* **DATASET EXCERPTS**:
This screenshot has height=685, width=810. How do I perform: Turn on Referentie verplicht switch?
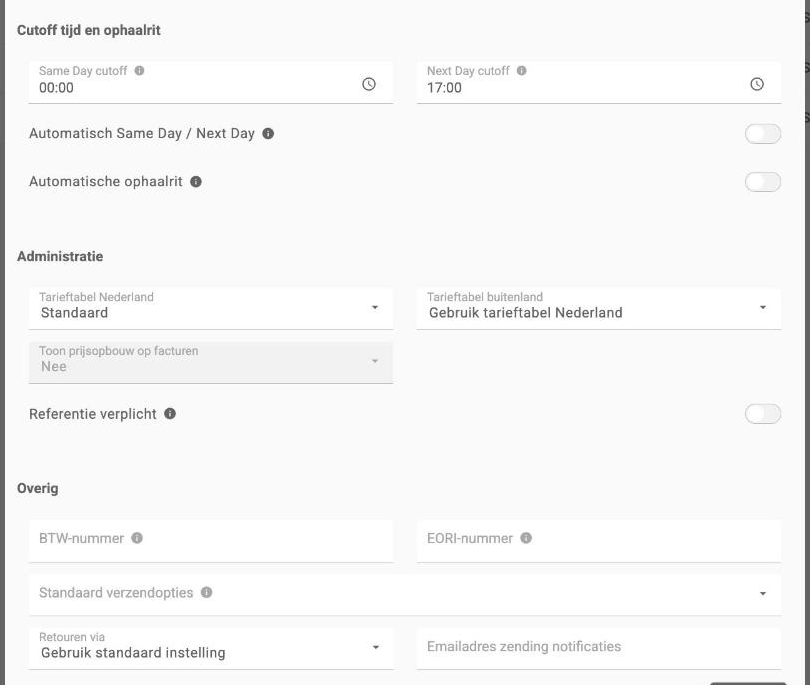pyautogui.click(x=762, y=414)
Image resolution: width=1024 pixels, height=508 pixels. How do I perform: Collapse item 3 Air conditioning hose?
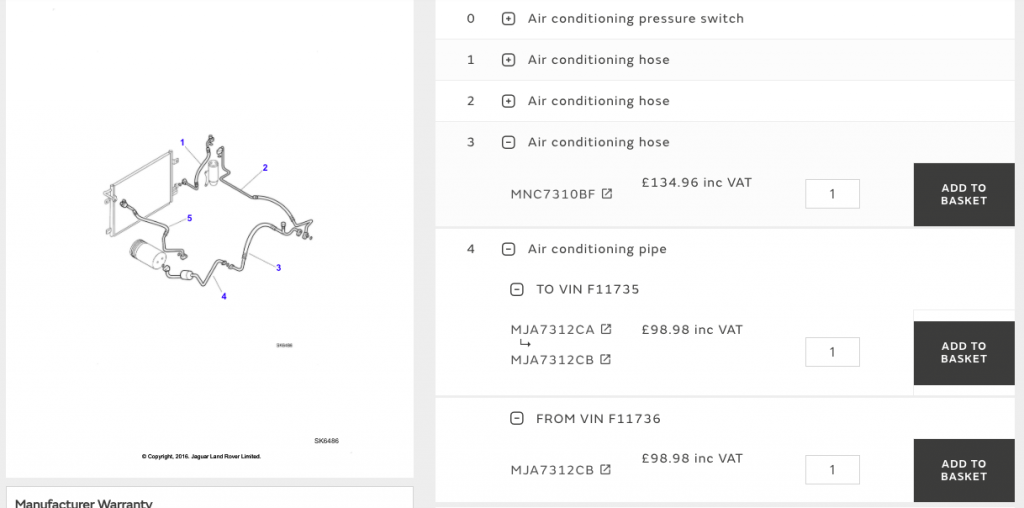(508, 142)
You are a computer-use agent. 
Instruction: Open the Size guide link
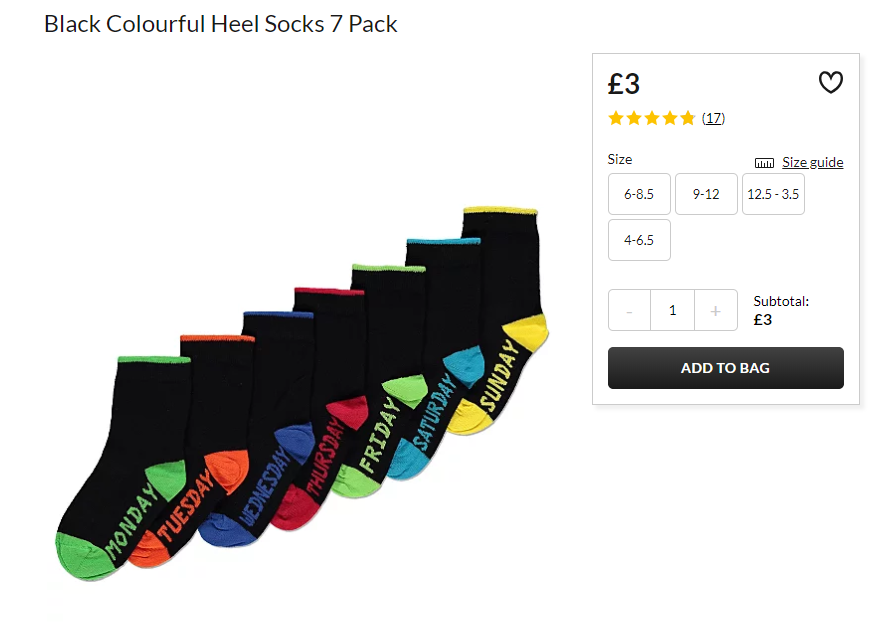click(813, 163)
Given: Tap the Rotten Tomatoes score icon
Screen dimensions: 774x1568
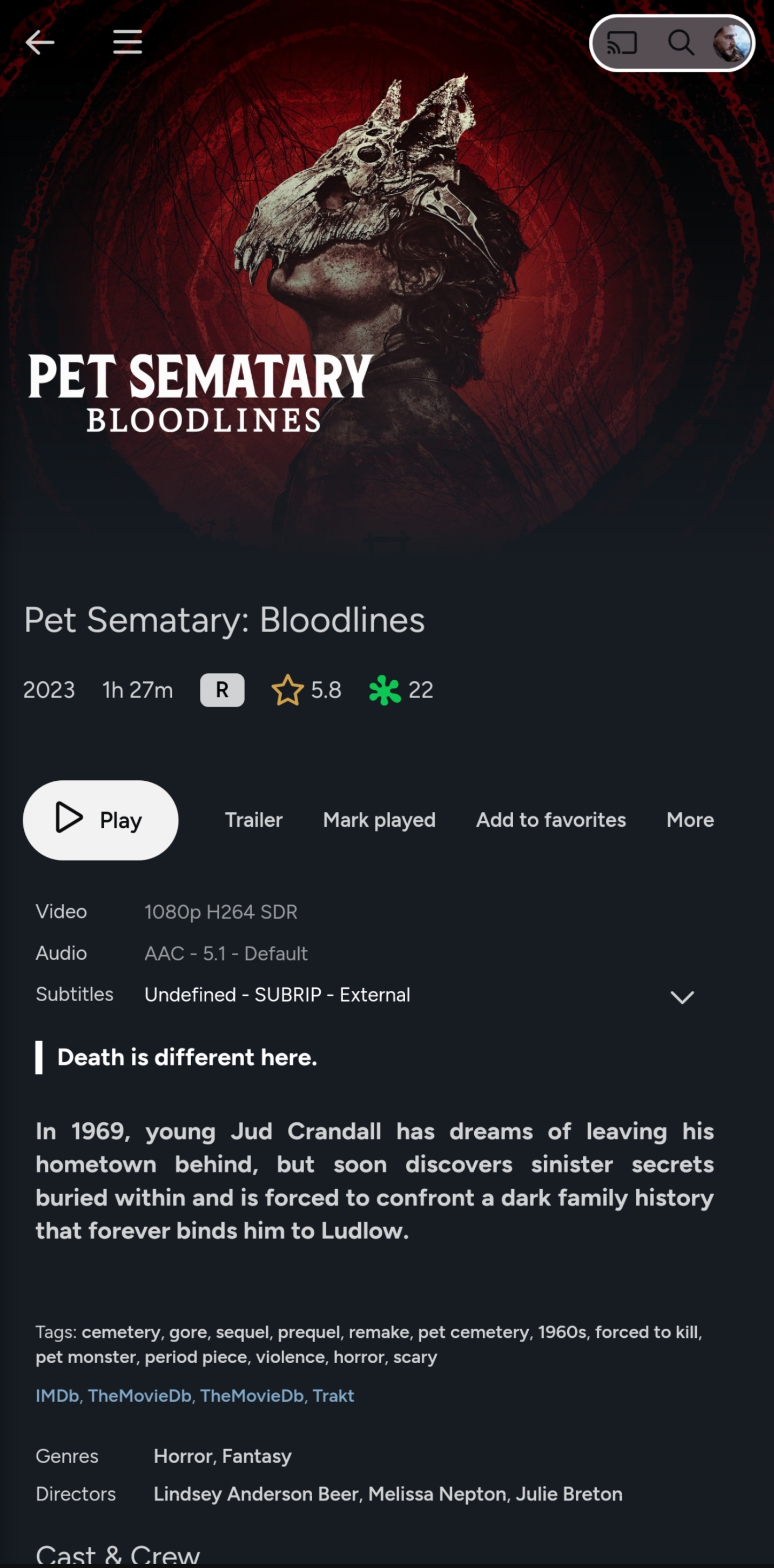Looking at the screenshot, I should click(386, 689).
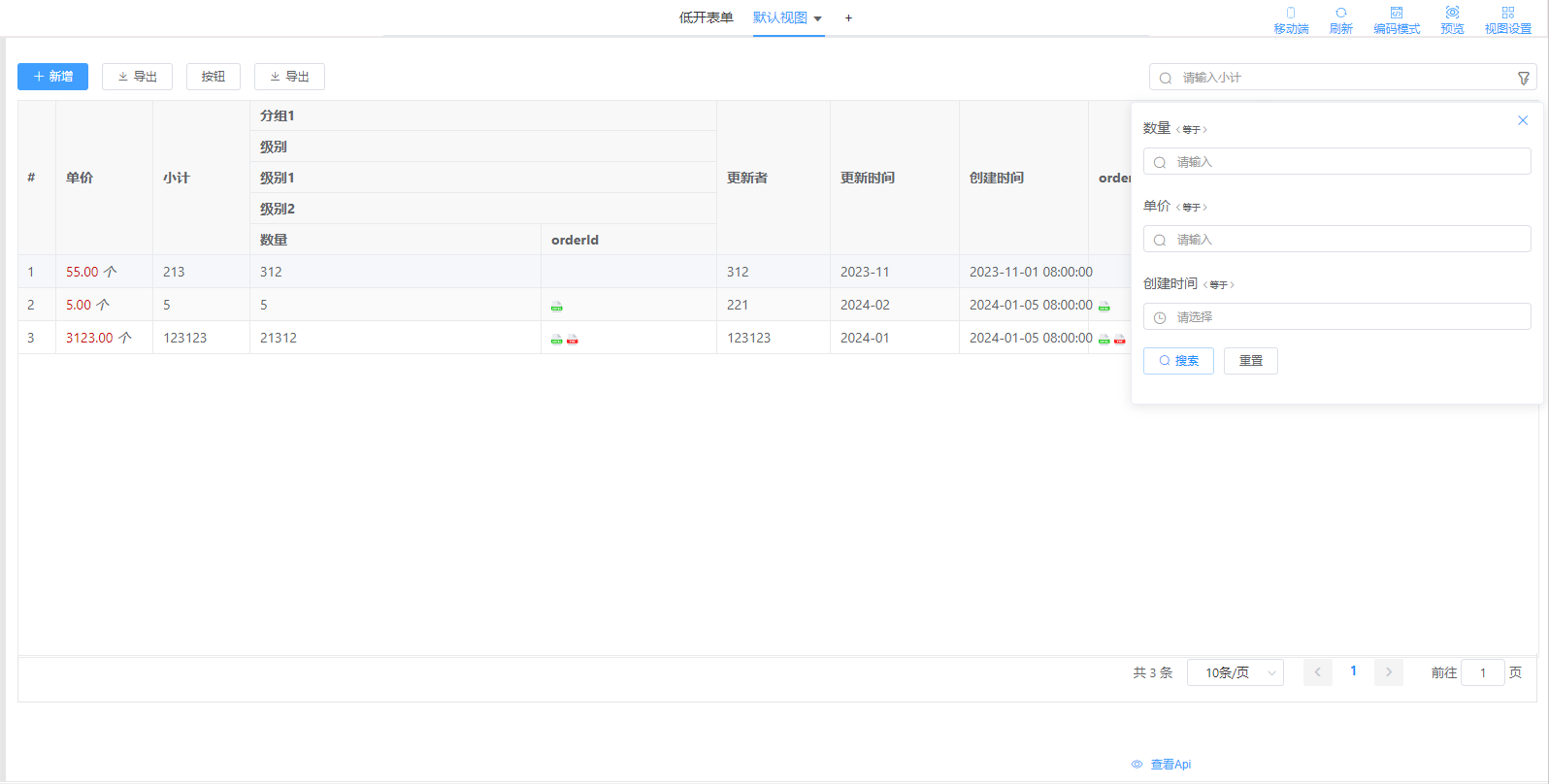
Task: Change the 创建时间 filter operator 等于
Action: pyautogui.click(x=1218, y=284)
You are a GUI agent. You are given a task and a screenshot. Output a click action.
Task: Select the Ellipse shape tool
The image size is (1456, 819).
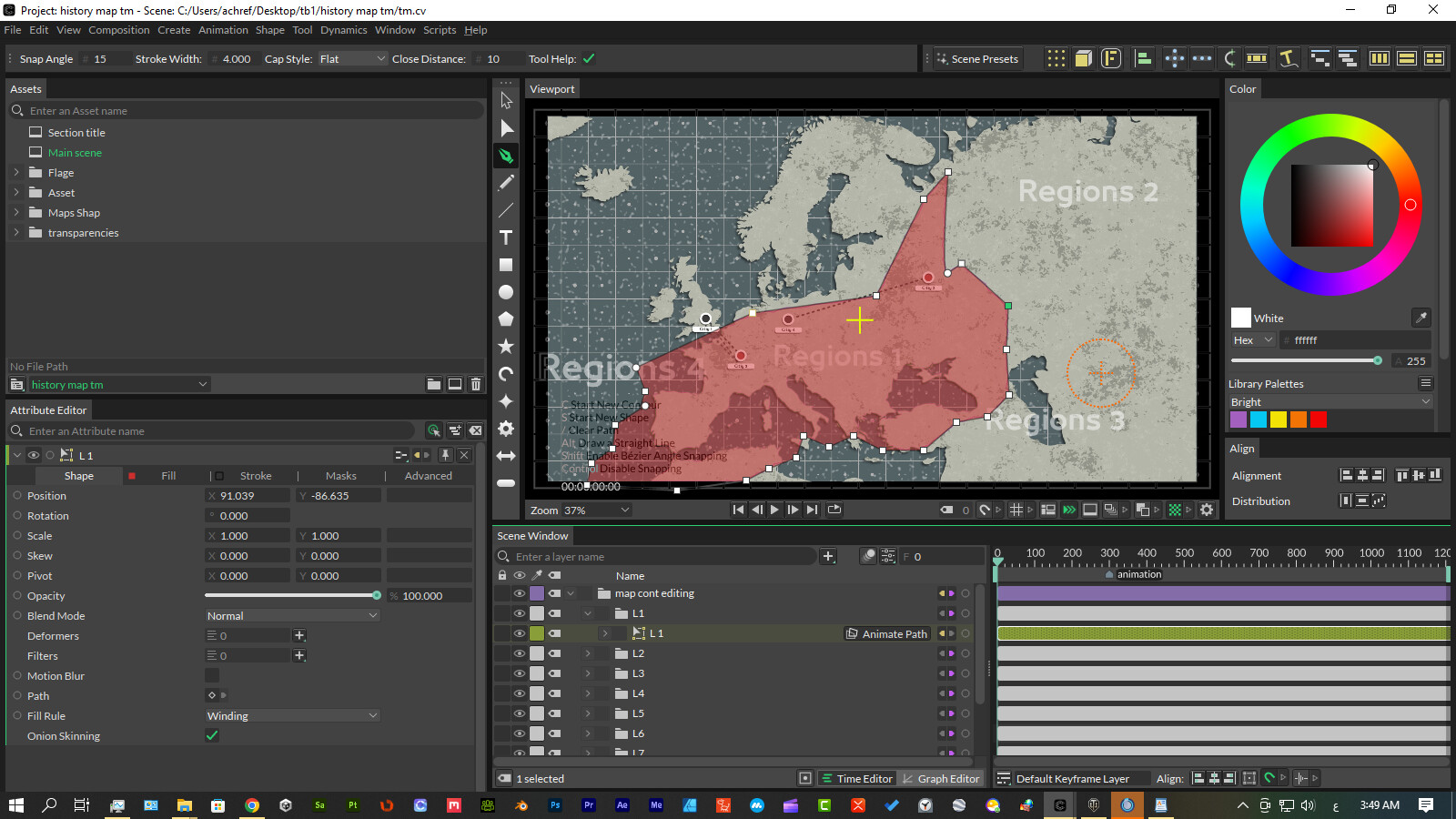click(x=506, y=292)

* **TO BE DONE**:
Return the text of every item above verbatim, preserving the original line breaks and leaving out the pictures.

* **THE SOLUTION**:
This screenshot has height=685, width=810. How do I perform: Turn on Referentie verplicht switch?
pyautogui.click(x=762, y=414)
Image resolution: width=1024 pixels, height=508 pixels. How do I perform: Collapse item 3 Air conditioning hose?
(508, 142)
You are a computer-use agent. 
Instruction: Open the Size guide link
click(813, 163)
Given: Tap the Rotten Tomatoes score icon
Screen dimensions: 774x1568
Looking at the screenshot, I should click(386, 689).
Task: Change the 创建时间 filter operator 等于
Action: pyautogui.click(x=1218, y=284)
You are a GUI agent. You are given a task and a screenshot. Output a click action.
Task: Select the Ellipse shape tool
The image size is (1456, 819).
click(x=506, y=292)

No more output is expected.